[[ Dataset entries open ]]

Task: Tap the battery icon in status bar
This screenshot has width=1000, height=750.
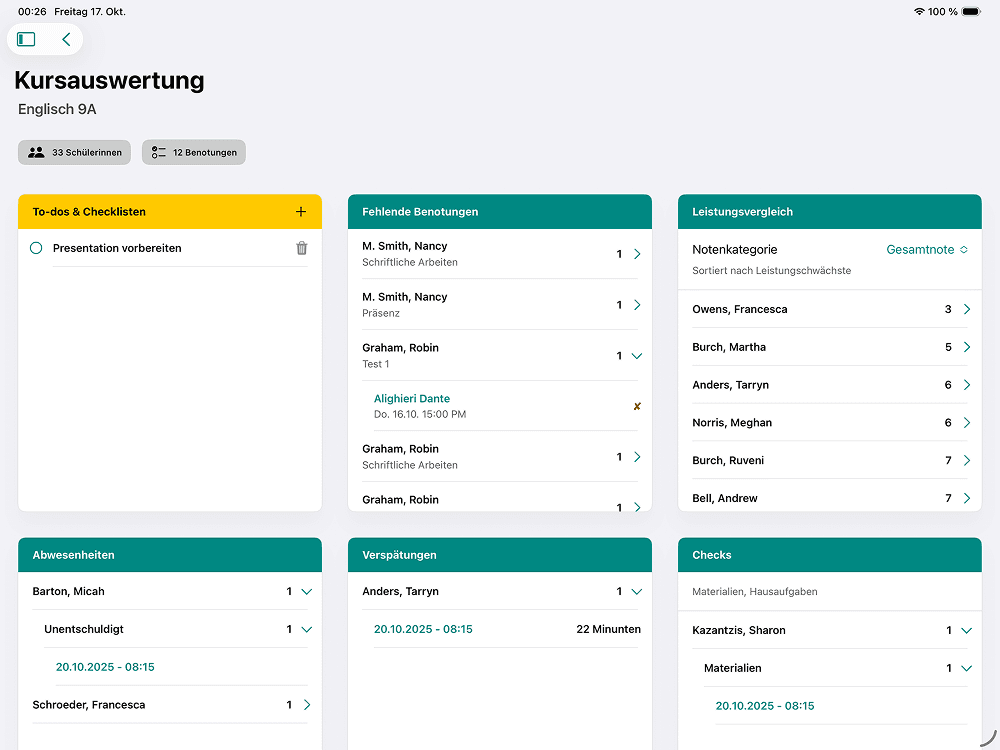Action: (972, 12)
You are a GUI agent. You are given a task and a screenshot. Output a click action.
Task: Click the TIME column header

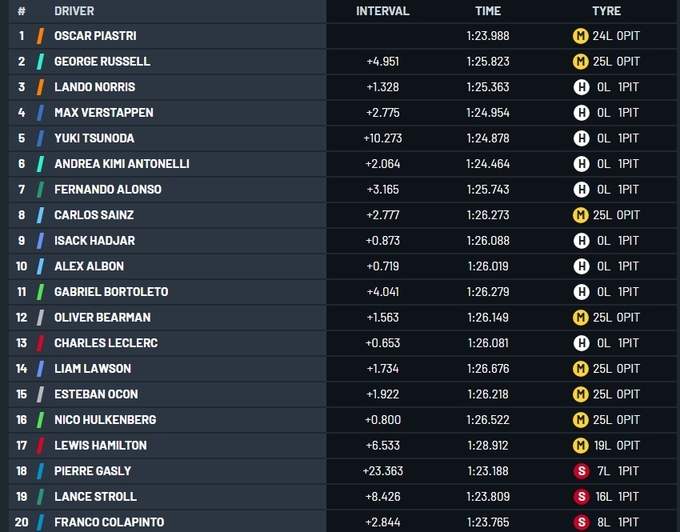(x=487, y=11)
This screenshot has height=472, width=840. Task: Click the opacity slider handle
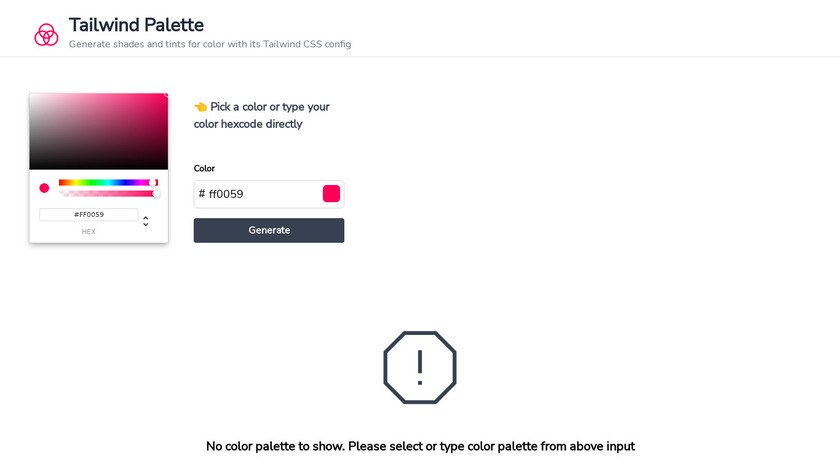(156, 193)
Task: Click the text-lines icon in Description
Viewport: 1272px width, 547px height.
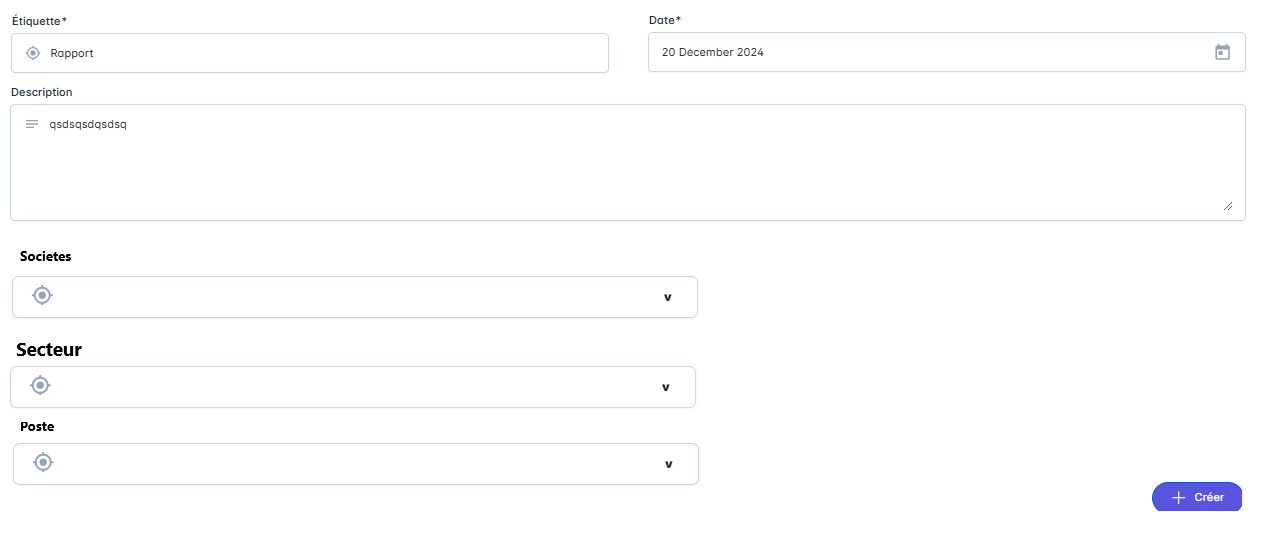Action: tap(32, 124)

[[ Dataset entries closed ]]

Work to be completed — Restate it all word for word: every record, no pictures.

Written response —
Task: Tap the battery icon in status bar
This screenshot has width=1000, height=750.
Action: (972, 12)
You are a GUI agent. You are given a task and a screenshot. Output a click action.
Task: Click the TIME column header

(x=487, y=11)
This screenshot has height=472, width=840. Task: Click the opacity slider handle
(156, 193)
Task: Click the text-lines icon in Description
Viewport: 1272px width, 547px height.
Action: tap(32, 124)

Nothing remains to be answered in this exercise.